Table 2 Shape and Dimensions for each minibatch
Variable | Shape |
---|---|
U | [1000,1,100] |
Y | [1000,100,1] |
G(u)(y) | [1000,100,1] |
Our training model has the following setup:
Epochs | 7500 |
---|---|
Minibatch | 1000 |
Initial Learning Rate | 5e-4 |
Learning Rate Schedular | StepLR(gamma = 0.95,step_size = 1000) |
Optimiser | Adam |
Input Features | Hidden Features | Depth | Output Features | |
---|---|---|---|---|
Branch Net | 100 | 75 | 4 | 75 |
Trunk Net | 1 | 75 | 4 | 75 |
Final Linear Layer | 75 | - | 1 | 1 |
For validation, we track the accuracy of our deep O net on the following function
\[u\left(x\right)=\sin{\left(ax\right)}\]Which has the following indefinite integral (note F(0) = 0)

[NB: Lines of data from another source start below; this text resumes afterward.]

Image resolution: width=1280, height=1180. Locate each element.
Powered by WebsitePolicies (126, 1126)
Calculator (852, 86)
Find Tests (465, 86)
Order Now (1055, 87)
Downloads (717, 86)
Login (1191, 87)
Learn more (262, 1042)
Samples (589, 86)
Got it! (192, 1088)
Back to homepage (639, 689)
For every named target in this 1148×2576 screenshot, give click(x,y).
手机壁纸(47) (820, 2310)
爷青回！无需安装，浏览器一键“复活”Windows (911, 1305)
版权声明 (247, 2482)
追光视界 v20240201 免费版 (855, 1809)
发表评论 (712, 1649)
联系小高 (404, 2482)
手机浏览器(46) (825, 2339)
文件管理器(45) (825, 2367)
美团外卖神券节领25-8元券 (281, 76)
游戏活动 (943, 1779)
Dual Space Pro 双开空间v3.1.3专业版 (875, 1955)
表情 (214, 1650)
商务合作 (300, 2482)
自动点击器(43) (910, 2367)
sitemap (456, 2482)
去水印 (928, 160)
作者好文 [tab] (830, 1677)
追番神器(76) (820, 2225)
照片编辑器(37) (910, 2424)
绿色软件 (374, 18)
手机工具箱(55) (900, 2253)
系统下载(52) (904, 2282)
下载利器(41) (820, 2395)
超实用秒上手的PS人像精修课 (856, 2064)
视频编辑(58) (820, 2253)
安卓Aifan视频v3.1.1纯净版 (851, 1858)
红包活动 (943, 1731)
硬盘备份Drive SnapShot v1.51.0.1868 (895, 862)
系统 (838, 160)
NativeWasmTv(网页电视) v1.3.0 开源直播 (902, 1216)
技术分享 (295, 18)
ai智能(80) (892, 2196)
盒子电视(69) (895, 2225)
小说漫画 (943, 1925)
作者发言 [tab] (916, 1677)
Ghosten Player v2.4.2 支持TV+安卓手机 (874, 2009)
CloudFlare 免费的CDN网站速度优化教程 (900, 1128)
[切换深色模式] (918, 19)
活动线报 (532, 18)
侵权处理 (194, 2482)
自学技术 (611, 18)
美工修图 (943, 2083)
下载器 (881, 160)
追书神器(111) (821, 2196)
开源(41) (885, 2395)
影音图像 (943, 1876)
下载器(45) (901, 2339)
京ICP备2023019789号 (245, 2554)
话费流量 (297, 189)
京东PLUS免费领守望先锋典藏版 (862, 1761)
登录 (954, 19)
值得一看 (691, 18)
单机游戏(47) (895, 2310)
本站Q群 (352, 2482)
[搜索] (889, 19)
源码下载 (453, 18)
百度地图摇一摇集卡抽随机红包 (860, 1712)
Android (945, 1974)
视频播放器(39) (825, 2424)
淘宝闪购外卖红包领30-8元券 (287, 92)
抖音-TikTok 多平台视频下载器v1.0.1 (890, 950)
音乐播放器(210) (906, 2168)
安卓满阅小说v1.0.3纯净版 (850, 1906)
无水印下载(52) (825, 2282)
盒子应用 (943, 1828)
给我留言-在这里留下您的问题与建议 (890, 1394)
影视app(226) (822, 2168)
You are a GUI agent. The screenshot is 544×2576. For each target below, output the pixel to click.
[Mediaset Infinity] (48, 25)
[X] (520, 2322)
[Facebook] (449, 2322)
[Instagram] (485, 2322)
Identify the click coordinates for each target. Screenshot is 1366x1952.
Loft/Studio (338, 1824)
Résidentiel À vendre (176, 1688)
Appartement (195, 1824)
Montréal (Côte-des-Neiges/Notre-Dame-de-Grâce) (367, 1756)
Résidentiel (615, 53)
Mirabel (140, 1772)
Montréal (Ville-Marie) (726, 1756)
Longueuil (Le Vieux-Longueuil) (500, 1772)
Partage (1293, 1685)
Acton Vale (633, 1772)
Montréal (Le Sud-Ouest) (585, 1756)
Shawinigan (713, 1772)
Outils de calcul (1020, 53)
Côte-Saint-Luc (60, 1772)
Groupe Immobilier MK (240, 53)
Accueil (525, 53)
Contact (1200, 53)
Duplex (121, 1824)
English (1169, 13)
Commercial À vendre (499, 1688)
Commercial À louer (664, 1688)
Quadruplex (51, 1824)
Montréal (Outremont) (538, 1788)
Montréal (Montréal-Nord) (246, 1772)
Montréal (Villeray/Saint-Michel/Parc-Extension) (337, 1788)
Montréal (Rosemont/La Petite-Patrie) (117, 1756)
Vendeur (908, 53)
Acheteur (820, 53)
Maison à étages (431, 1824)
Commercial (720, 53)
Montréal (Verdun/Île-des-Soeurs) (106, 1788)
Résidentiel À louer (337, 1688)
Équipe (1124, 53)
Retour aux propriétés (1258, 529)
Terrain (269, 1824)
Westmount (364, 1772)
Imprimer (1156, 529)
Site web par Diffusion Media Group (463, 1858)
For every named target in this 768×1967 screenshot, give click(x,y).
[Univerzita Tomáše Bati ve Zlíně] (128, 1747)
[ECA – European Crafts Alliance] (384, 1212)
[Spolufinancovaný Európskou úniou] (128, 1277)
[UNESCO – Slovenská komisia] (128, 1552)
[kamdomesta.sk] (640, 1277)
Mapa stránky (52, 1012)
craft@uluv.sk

\[F(x) = \int_{0}^{x}{\sin(at)\ dt} = \frac{1}{a}(1 - \cos{(at)})\\\]Results
Not bad aye? One thing to keep in mind is that we now have to start worrying about inputting functions that are too far off our original training distribution. This is the extrapolation problem and the exact same problem as giving new images to networks. In our case we can see the effect when we start increasing the value of a in the above function:
We can see that for a > 14, the Onet starts struggling. There could be a myriad of reasons (e.g. not training enough, out of distribution etc) but the key part here is an important part about deep learning in general we need to think about: We have to verify and validate our results! While neural networks are powerful tools, they have their limitations and aren’t always the silver bullet that will solve all our problems!
Where to go from now?
This is a very simple example of training an Operator network but isn’t useful other than for demonstration (I mean how to get the data I literally had to use an existing method of numerical integration!) There are two paths from here.
The first is to improve the predictive capabilities of the Operator networks. Just like resnet for images or transformers for NLP, operator networks can significantly improve their performance depending on the network you use. In our example we just used a simple MLP for our branch and trunk networks. The current state of the art are Fourier Neural Operators (FNOs) and its adaptive counterpart which you can read about here and here.
The second is reducing the reliance on data. Here we had plenty of data to draw from as well as dense number of sensors. However, as we go to higher dimensions or real life, the number of sensors and data available decreases. For example, we might only have thermal data but we want to analyse air flow. In this scenario, we can borrow ideas from physics informed neural networks (PINNs) to fill in the blanks for us. PINN based learning also help us better steer the Onet to solutions that obey physical laws at the cost of increased computational resources. The accompanying notebook has an example of using the PINN approach to solve the above problem without the need for data.